Naval Air Station Brunswick, also known as NAS Brunswick, was a military airport located 2 miles (3.2 km) northeast of Brunswick, Maine. The base was home to a number of Navy-operated Maritime patrol aircraft. Before closing, the base continued to operate as part of its closing procedures while the airport was operating publicly under the name Brunswick Executive Airport.
The base closed on May 31, 2011, as per the 2005 Base Realignment and Closure committee decision. As of November 28, 2009, the last aircraft (P-3 Orions) left. The runways were permanently closed in January 2010.
After closing, the base will be known as Brunswick Landing. Base redevelopment officials hope to reopen the former Navy airfield as a civilian airport and a “Green Energy Park”.
On April 2, 2011, the airport reopened as Brunswick Executive Airport.

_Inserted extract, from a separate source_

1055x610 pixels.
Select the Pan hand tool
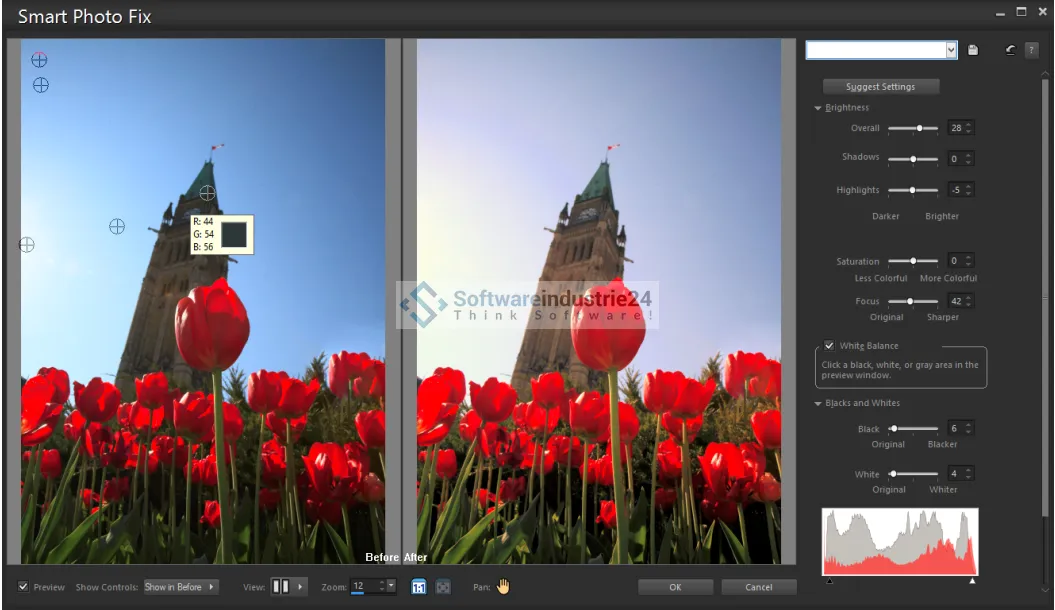tap(503, 586)
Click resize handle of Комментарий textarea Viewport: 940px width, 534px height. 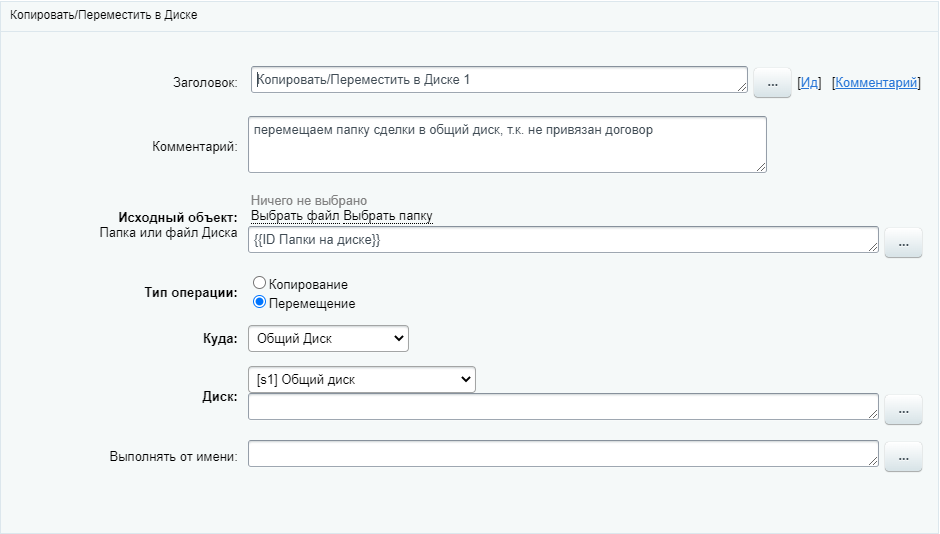pyautogui.click(x=760, y=166)
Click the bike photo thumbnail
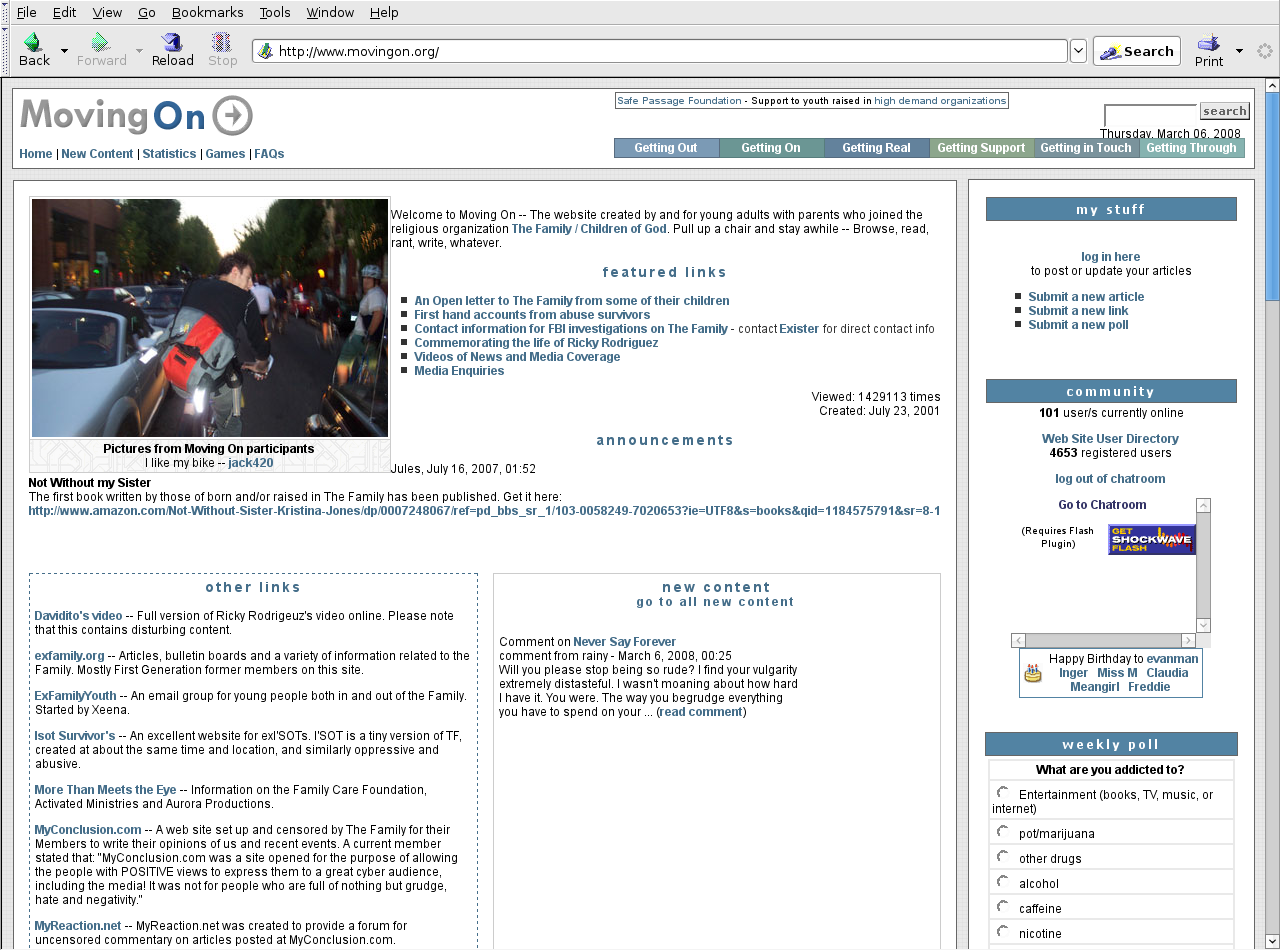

BRUNSWICK NAVAL AIR STATION HISTORY
Naval Air Station Brunswick, Maine, was originally constructed and occupied in March 1943, and was first commissioned on April 15, 1943, to train and form-up Royal Navy Fleet Air Arm pilots to fly squadrons of the Chance Vought F4U Corsair, and of the Grumman TBF Avenger and F6F Hellcat, for the British Naval Command. The 1,487-acre (6 km²) station was built in part on land that was donated by the town of Brunswick. By the early 1940s the town was using most of this land to operate a small municipal airport, which would become the core of the air station.
The air station was deactivated in October 1946, the land was reverted to caretaker status, and the land and buildings leased jointly to the University of Maine and Bowdoin College. When the station’s facilities were no longer required, the University of Maine and Bowdoin College terminated their leases and in 1949, operations at NAS Brunswick were taken over by the Brunswick Flying Service. This commercial deviation was short-lived however, when the Navy selected the station as a potential center for development of “Services to the Fleet”. Plans were soon placed on the drawing boards to make this a thriving operational air station.
At the end of the Cold War in 1991, many maritime patrol squadrons were reduced or relocated. Combat Wing Five disestablished Patrol Squadron 44 in May 1991, Patrol Squadron 23 in December 1994, and Patrol Squadron 11 in August 1997.
During the mid-1990s with the breakup and subsequent conflict in the former Republic of Yugoslavia, Patrol Squadrons 8, 10, 11, 26 from NAS Brunswick were called upon to fly countless sorties in the Adriatic Sea in support of Operation Sharp Guard. Of specific note, Patrol Squadron 10 was the first VP squadron to conduct offensive missile attacks since Vietnam in the 1970s. In 1994, 10,138 enlisted, officers, civilian employees, and family members called NAS Brunswick home.
BRUNSWICK NAVAL AIR STATION LOCATION
BRUNSWICK NAVAL AIR STATION FACTS
ICAO/IATA: KNHZ/NHZ
Lat: 43°53′32″N
Long: 069°56′19″W
Elevation: 75 ft.
Runway length available: 01R/19L 8000×200 ft. :: 01L/19R 8000×200 ft. :: 09/27 6000×100 ft.